Japanese technology company

Z Holdings Corporation (Zホールディングス株式会社) was a Japanese internet holding company owned by A Holdings, a joint venture between SoftBank Group and Naver Corporation. It was founded in 2019 as a result of Yahoo! Japan Corporation's change to a holding company structure. In 2020, it merged with Line Corporation, a subsidiary of South Korean Naver Corporation, and became a subsidiary of A Holdings, a joint venture between SoftBank Group and Naver Corp. As a result, Line Corporation became a subsidiary of Z Holdings. In 2023, Z Holdings merged with four of its subsidiaries, including Yahoo! Japan and Line Corporation, to form LY Corporation.

==History==
Originally, the company was established as Yahoo Japan Corporation in January 1996, but on October 1, 2019, it changed to a holding company structure due to a company split and changed its corporate name.

Due to the reorganization of the group centered on Yahoo Japan Corporation in 2019, the information and communication business division (Yahoo! JAPAN business) was absorbed and split into Yahoo Japan Corporation, and the financial enterprise management division Was split into Z Financial Co., Ltd. and transferred to a holding company, and is responsible for the management function of the entire group centered on subsidiaries from the time of the first corporation.

In November 2019 an announcement was made that a joint venture between Softbank Corp and Naver Corporation was agreed upon to merge the Z holdings corporation with Line Corporation. Under which LINE, as well as various other assets of the Z Holdings Corporation, would be controlled by another holding company called A Holdings Corporation. The A Holdings Corporation ownership was then split 50% between Naver and Softbank Corp.

In March 2021 Line Corporation officially merged with Yahoo! Japan, which had been operated by Z Holdings. Upon integrating the two businesses and creating further platforms, the merged company aims to compete with the U.S. tech giants Google, Amazon, Facebook, and Apple and the Chinese tech giants Baidu, Alibaba, and Tencent, as well as the Japanese e-commerce giant Rakuten. The merger also gives Z Holdings three additional Asian markets where Line is popular: Taiwan, Thailand, Indonesia, and Malaysia.

Founded in 2021, LINE Bank is a commercial bank headquartered in Taipei, Taiwan, and owned by Z Holdings.

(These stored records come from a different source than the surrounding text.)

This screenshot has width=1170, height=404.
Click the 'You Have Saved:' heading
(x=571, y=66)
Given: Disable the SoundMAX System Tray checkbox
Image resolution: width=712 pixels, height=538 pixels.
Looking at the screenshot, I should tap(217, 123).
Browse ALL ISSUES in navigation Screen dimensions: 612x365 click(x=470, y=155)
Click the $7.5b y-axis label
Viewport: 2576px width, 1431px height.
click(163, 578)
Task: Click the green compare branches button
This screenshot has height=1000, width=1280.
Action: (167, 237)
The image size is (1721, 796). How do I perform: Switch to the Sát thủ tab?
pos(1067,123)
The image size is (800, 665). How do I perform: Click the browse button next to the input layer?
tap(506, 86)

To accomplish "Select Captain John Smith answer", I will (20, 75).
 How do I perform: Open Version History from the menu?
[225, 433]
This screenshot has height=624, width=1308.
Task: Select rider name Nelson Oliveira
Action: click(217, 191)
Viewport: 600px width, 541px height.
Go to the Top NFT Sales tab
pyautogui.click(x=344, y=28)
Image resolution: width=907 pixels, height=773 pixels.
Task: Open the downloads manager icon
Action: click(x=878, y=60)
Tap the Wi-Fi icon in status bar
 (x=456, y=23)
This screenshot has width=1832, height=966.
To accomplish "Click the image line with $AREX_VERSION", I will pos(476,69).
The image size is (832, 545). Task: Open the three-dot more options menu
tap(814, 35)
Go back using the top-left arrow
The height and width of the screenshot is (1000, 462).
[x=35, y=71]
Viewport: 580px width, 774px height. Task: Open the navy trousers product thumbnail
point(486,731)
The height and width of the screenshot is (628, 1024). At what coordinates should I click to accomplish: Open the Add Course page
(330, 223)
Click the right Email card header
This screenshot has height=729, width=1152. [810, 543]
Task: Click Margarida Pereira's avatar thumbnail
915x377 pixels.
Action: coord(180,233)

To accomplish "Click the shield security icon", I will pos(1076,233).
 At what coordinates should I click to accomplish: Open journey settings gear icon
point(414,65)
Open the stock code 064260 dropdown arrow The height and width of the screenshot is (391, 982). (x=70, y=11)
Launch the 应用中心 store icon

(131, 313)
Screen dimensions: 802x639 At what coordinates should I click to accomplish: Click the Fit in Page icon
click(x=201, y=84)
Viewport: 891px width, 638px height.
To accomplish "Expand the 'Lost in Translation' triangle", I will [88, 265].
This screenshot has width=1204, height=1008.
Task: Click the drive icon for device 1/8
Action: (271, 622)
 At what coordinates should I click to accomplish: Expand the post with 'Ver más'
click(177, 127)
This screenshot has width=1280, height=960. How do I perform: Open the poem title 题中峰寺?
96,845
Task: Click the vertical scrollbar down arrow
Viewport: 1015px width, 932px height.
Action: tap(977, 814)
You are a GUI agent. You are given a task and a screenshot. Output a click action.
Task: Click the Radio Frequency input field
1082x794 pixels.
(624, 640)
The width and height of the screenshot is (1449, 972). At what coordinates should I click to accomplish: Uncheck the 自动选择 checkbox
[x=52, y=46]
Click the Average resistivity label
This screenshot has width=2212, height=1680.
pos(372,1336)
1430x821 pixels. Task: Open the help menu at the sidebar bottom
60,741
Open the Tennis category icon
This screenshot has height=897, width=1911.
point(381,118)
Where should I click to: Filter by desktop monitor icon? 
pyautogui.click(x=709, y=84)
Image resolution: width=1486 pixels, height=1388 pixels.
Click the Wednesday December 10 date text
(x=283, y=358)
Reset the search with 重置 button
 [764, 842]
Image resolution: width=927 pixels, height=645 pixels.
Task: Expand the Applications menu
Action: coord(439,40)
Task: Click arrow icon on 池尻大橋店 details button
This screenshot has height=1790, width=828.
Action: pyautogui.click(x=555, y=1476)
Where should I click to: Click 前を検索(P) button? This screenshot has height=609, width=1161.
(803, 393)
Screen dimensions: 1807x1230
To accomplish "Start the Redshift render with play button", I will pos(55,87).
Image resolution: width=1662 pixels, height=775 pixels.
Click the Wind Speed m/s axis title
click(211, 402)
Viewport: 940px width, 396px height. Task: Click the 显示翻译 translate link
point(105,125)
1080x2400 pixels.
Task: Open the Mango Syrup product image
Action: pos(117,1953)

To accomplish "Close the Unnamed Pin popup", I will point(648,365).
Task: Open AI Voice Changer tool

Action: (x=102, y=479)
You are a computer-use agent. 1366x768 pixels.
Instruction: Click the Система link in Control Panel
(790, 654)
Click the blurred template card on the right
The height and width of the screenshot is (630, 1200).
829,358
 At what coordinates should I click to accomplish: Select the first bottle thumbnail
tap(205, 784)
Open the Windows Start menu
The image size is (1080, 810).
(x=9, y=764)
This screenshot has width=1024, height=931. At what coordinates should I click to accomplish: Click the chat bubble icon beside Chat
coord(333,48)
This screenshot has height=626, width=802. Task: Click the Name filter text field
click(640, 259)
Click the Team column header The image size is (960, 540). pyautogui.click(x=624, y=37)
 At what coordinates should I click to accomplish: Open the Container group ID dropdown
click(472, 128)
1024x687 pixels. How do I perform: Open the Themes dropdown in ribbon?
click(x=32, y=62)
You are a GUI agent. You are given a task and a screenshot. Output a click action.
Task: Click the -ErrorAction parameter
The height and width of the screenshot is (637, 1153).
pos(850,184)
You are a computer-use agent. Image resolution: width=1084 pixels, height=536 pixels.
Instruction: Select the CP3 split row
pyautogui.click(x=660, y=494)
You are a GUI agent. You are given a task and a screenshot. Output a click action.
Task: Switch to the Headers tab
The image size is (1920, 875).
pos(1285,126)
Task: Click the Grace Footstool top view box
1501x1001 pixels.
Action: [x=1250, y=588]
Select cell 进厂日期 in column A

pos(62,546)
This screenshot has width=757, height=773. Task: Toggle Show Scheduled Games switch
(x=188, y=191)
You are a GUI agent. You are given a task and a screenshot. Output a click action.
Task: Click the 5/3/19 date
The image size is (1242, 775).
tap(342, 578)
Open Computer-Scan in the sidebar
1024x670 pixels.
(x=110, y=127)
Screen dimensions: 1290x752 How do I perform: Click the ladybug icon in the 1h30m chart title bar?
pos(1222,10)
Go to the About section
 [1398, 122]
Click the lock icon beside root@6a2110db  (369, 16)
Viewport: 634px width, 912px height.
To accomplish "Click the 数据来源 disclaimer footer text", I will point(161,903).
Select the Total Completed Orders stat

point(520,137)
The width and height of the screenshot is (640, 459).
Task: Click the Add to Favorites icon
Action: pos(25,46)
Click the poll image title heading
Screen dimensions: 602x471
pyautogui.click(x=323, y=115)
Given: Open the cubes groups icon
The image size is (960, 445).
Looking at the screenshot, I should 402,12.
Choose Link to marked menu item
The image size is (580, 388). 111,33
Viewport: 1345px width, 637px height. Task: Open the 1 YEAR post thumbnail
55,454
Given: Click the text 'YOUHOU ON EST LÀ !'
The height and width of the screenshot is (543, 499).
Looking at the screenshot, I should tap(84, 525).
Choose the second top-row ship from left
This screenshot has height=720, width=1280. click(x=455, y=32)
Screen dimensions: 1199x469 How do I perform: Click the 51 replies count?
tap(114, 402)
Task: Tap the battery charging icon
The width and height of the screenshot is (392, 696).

In July 2022, SoftBank Corp and Z Holdings announced that they would consolidate PayPay, a smartphone payment service. SoftBank Group, the parent company of SoftBank Corp, had a 50% stake in PayPay and was a consolidated subsidiary. However, SoftBank Corp and Z Holdings jointly invested and established a new holding company called B Holdings. B Holdings became the parent company with a 57.9% stake in PayPay by converting PayPay's preferred shares to common shares, etc.

On October 1, 2023, Z Holdings merged with its subsidiaries, Line, Yahoo!, Z Entertainment, and Z Data, to form LY Corporation, a joint venture between SoftBank Group and Naver Corp.